# Knitted baby Sandles



## DarleneF (Nov 16, 2011)

Can anyone tell me where I can get a pattern for these knitted baby sandles? Even if the pattern is close. I just love them and would love to make some up. Thank you in advance.


----------



## glnwhi (Jan 19, 2011)

on ravelry


----------



## noelwright (Feb 1, 2012)

http://www.ravelry.com/patterns/search#sort=best&query=baby flip flop pattern

several to choose from.


----------



## noelwright (Feb 1, 2012)

sorry! those are for crochet. I'll keep looking...


----------



## mirl56 (Dec 20, 2011)

Here are some slightly different baby sandles:
http://www.ravelry.com/patterns/search#sort=best&query=sandles


----------



## StellasKnits (Apr 10, 2011)

mirl56 said:


> Here are some slightly different baby sandles:
> http://www.ravelry.com/patterns/search#sort=best&query=sandles


Nope. Those are all crocheted too. I'd love a knitted pattern as well....


----------



## glnwhi (Jan 19, 2011)

the picture you have is crochet and its not hard


----------



## Reanne (Aug 12, 2011)

DarleneF said:


> Can anyone tell me where I can get a pattern for these knitted baby sandles? Even if the pattern is close. I just love them and would love to make some up. Thank you in advance.


They are soooo cute, will you shae the pattern, please?


----------



## MargoN (Feb 5, 2012)

I think you are going to have some trouble finding a knitting pattern for these. They are barefoot sandals and are always a crochet or sometimes macrame pattern. I have only ever been able to find ones for adults but on my travels of the web found the following site and I am sure this is actually the full instructions for the picture you have. I hope I am right as they are so cute.

http://misadventuresofhandmade.blogspot.com/2012/02/barefoot-baby-sandals.html


----------



## Sewvirgo (Jul 27, 2011)

Margo found the exact pattern and it's free to boot. Ravelry had some under the search "Barefoot Sandals" but they are purchase only and all crochet.
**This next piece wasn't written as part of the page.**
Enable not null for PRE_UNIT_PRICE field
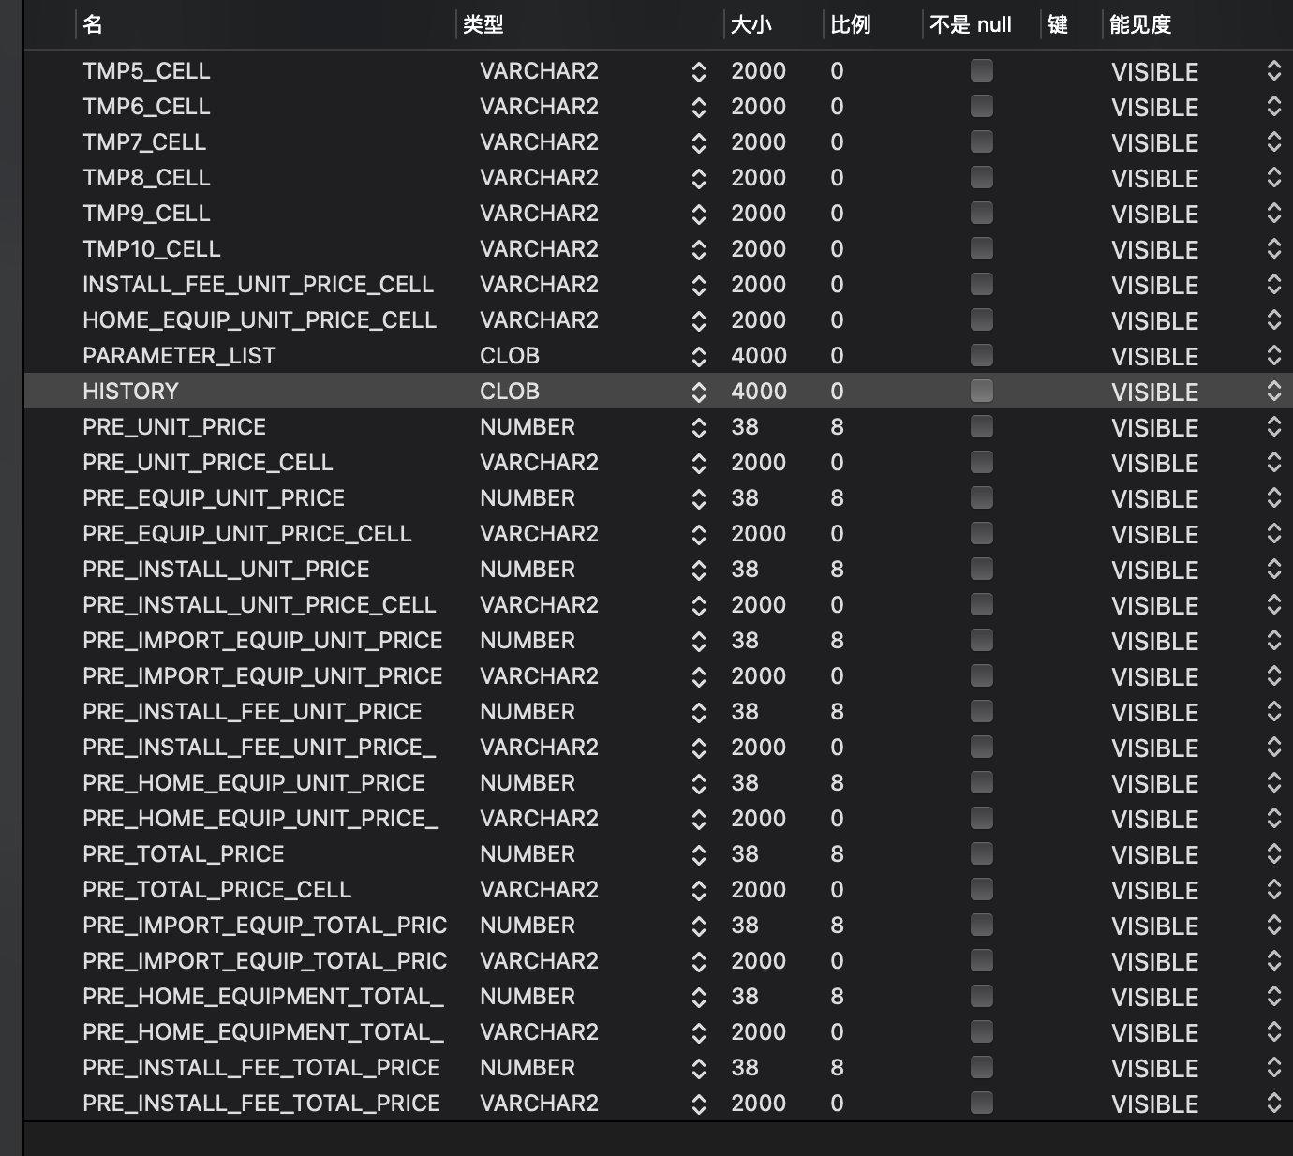 (x=981, y=426)
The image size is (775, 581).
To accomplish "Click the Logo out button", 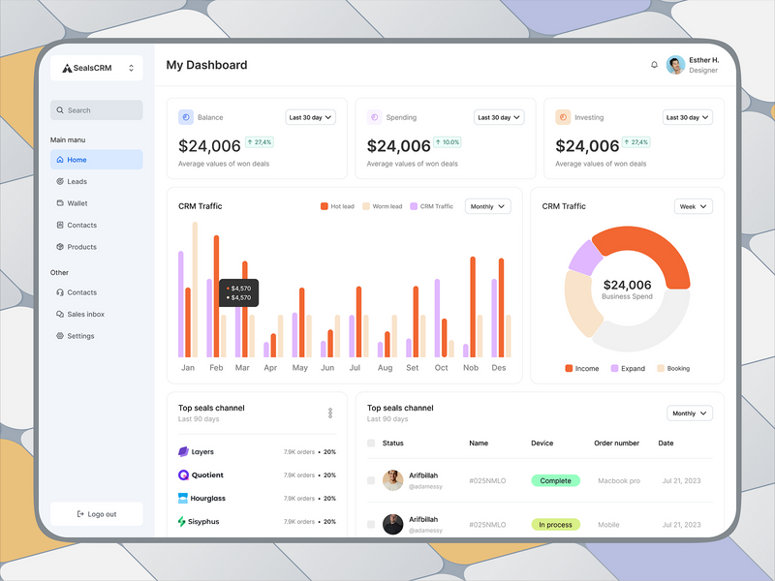I will 97,513.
http://www.ravelry.com/patterns/search#query=barefoot%20sandals&page=1&view=captioned_thumbs&fit=baby&sort=best


----------



## DarleneF (Nov 16, 2011)

These are exactly it! Now do you know how to convert them to knitting. I just love these


----------



## DarleneF (Nov 16, 2011)

Thank you all for the response, these are the exact sandals, http://misadventuresofhandmade.blogspot.com/2012/02/barefoot-baby-sandals.html, now if anyone can help me convert it to knitting that would be wonderful.
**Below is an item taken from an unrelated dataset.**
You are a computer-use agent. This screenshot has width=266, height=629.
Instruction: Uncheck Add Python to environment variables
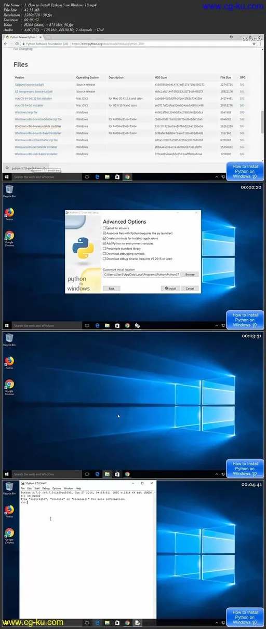[104, 243]
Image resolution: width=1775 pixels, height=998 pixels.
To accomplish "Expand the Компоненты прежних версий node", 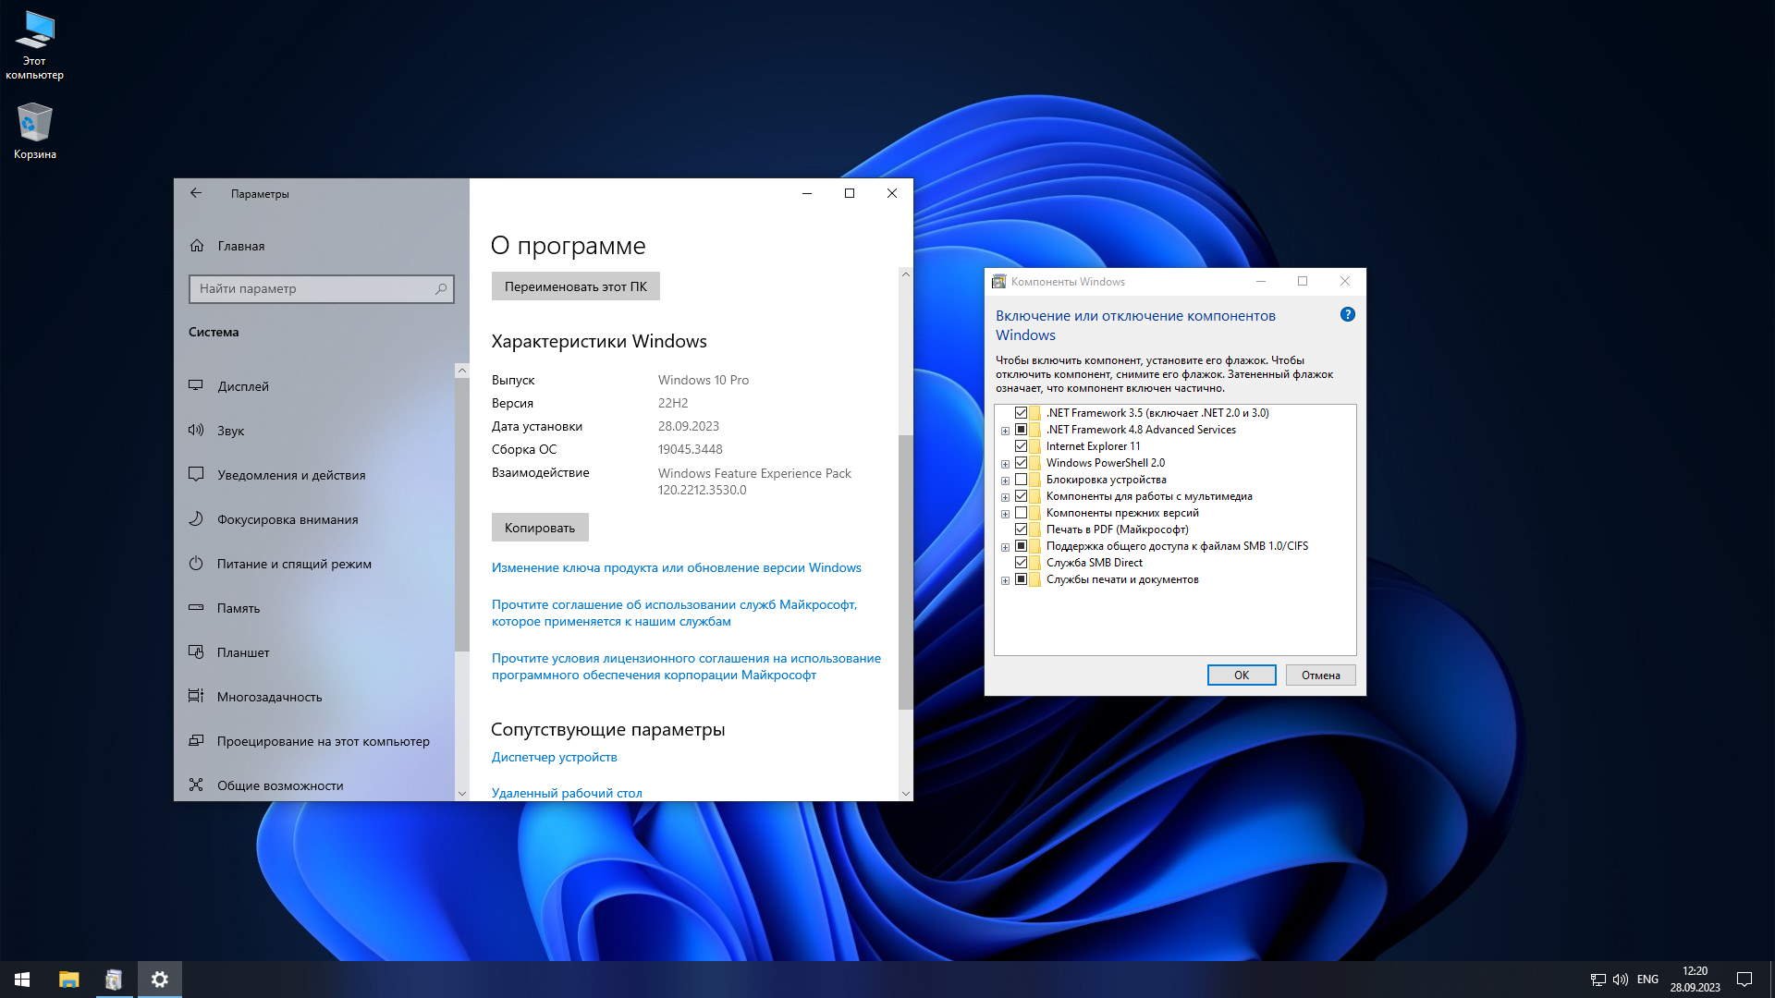I will pyautogui.click(x=1005, y=514).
Thank you MARGO1954 for finding the pattern.


----------



## BethChaya (May 6, 2011)

thanks for finding that pattern!


----------



## dash (Feb 19, 2011)

did u find one in knitting i would love to have the pattern [email protected]


----------



## dash (Feb 19, 2011)

DarleneF said:


> Thank you all for the response, these are the exact sandals, http://misadventuresofhandmade.blogspot.com/2012/02/barefoot-baby-sandals.html, now if anyone can help me convert it to knitting that would be wonderful.
> 
> Thank you MARGO1954 for finding the pattern.
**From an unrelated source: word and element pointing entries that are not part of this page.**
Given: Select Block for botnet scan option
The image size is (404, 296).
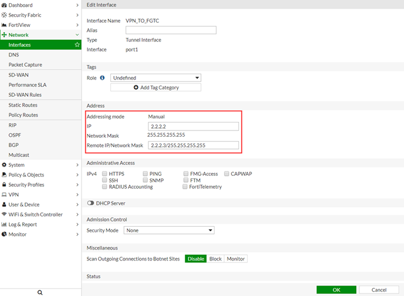Looking at the screenshot, I should coord(215,259).
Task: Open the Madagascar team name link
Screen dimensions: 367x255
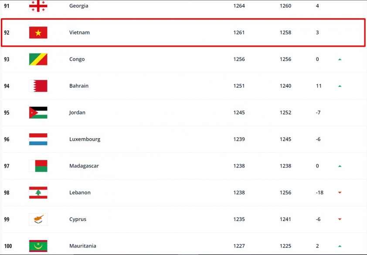Action: click(84, 166)
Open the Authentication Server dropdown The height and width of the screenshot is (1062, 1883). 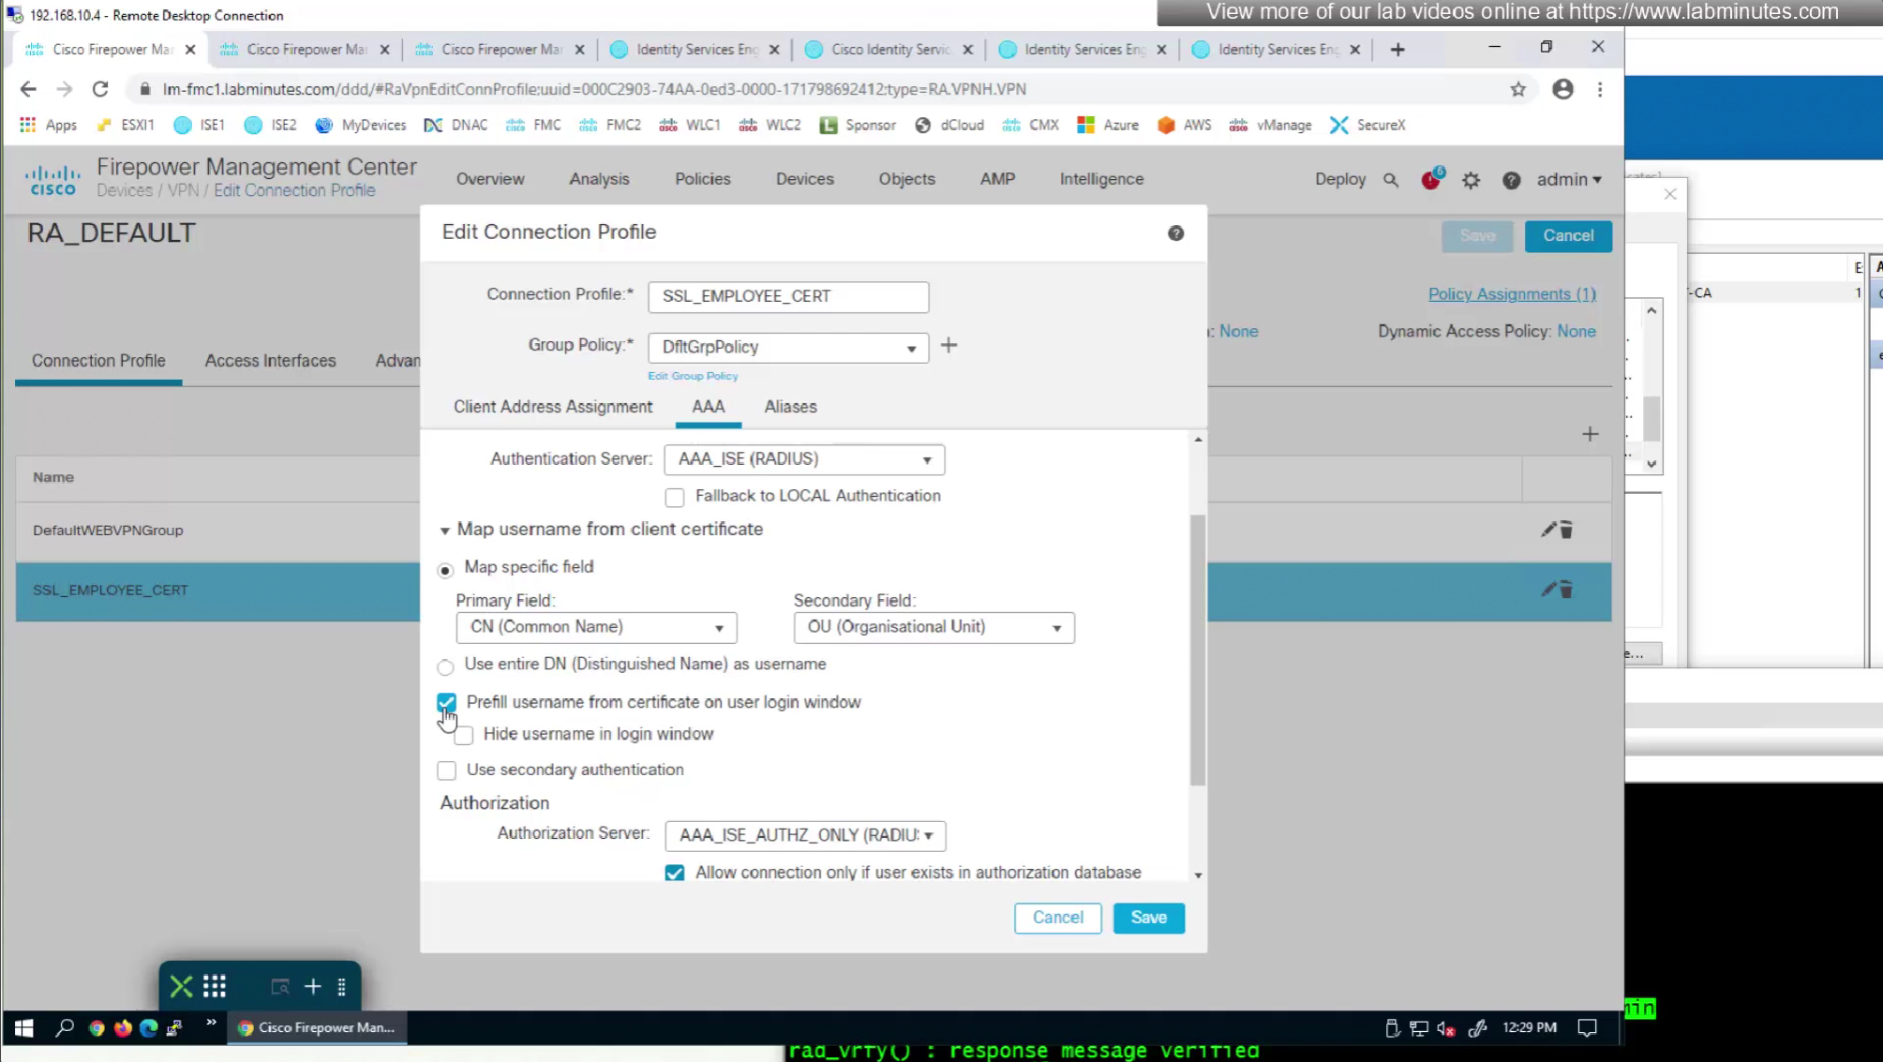(803, 459)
did u find a pattern for knit?????


----------



## Sewvirgo (Jul 27, 2011)

no but I'm going to try it soon. I think I'll start at the top and make a triangle by decreasing and do the toe loop with a tiny i-cord. I'll share the pattern and post pictures soon. It will get warm here pretty soon and my granddaughter was born 2 weeks ago so I can't put it off much longer!


----------



## dash (Feb 19, 2011)

did u figure it out


----------



## Sewvirgo (Jul 27, 2011)

No. I got started on a few other projects but the sandals are a bug in my eye so they will get done!


----------



## Sewvirgo (Jul 27, 2011)

I can't make them in knitting so kept practicing crochet and they are so cute! I am making several pairs and will post a pic when they are done. Really worth taking the time to learn the method.


----------



## tiffkoy (Feb 2, 2016)

Not sure if anyone ever found a knitting pattern, but I came across this post looking for the same thing. I did find this pattern on etsy, but it is not free.

https://www.etsy.com/listing/102097361/knitting-pattern-for-barefoot-sandals?ref=hp_mod_rf


----------